難産で逆風下のイオンモール上尾のオープン 巨大施設-3

コロナ禍の開店セールのジレンマと見えない敵

前記事 巨大施設-1の続き 、巨大施設-2

追記 コメント文にも要注目。

コロナ禍においてリアル小売業の雄・イオンモール進出が、ネットの巨人アマゾンの上尾進出と重なったことに時代の奥深さを感じる。

2014年6月の驚きの発表では2017年春開業予定だった。

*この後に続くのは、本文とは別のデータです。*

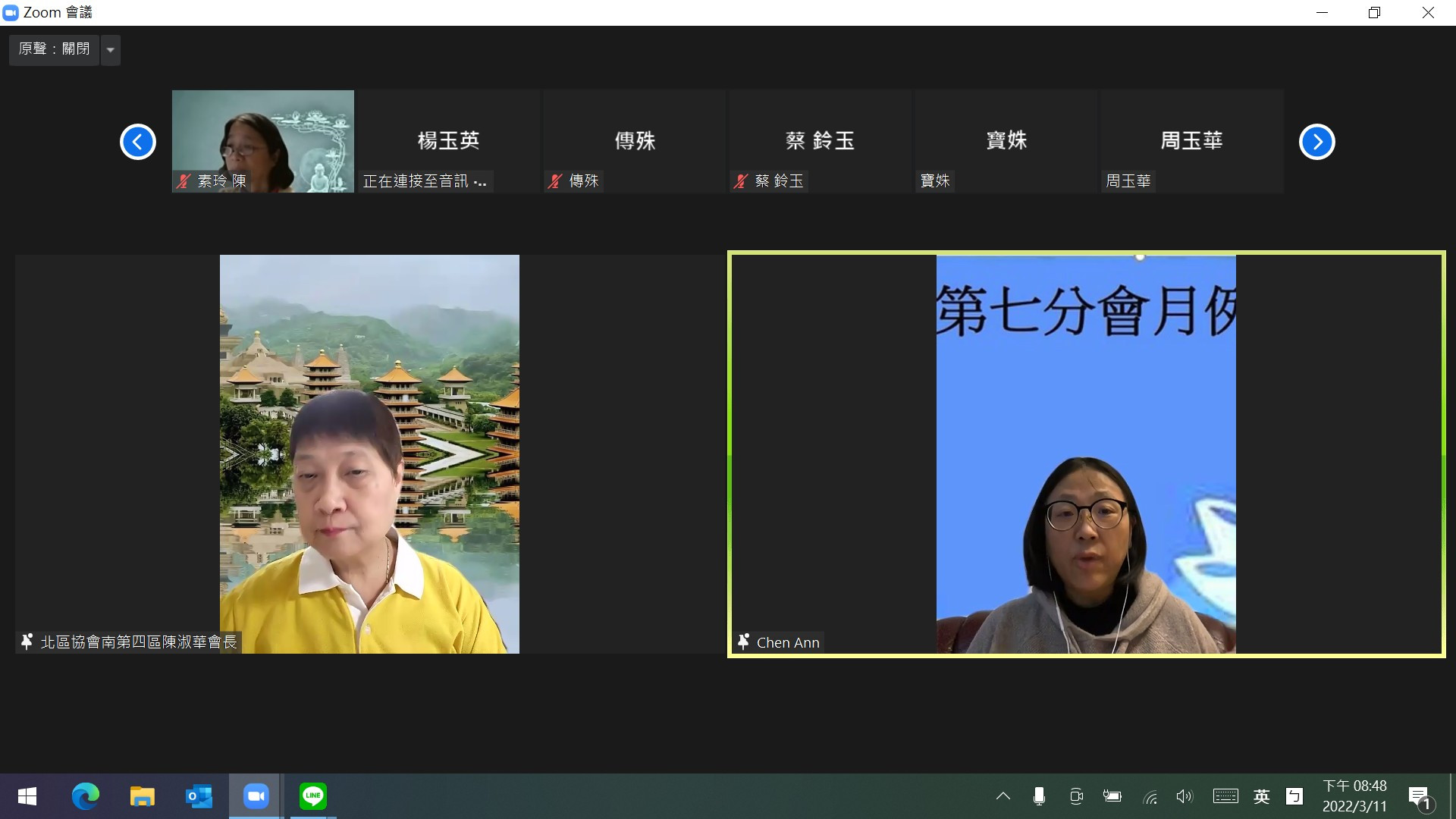
Task: Select the 素玲 陳 video thumbnail
Action: tap(262, 141)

しかしコーセー跡地には雑草だけが生えていた。翌年は、後から決まったヤマダ電機がオープンした。予定の2017年になると2019年へ延期され、草は安心して伸び続けた。
オリンピック関連や都心のビル建設需要が強すぎて、建設人手不足や建築費高騰が懸念されていた頃だった。

そして、ようやく2019年7月のブレスリリース2020年秋開業を宣言した。

三度目だ。

『来る来るサギでは無かった』。

工事が始まるとそれは見事なものだった。ループ道路まで造った。今年の1/31日に「大規模小売店舗立地法に基づく新設届出等に係る説明会」も行われた(最近、よくアクセスされる)。

しかし、その直後、世界はコロナに翻弄される。現地の清水建設は春に工事休業に追い込まれた。

Img_2817

今はほぼ竣工しているが「何月何日オープン」と言う晴れ晴れしいアナウンスが出ないままだ。

開業後にコロナ直撃で休業になるより、開業前にコロナ対策の準備ができたことは、不幸中の幸いだろう。しかし、大勢の客が押し寄せて大混雑する売場風景こそが勝者の姿なのに、今は「三密避けて」という矛盾する対策を取らなくてはならない時代になってしまった。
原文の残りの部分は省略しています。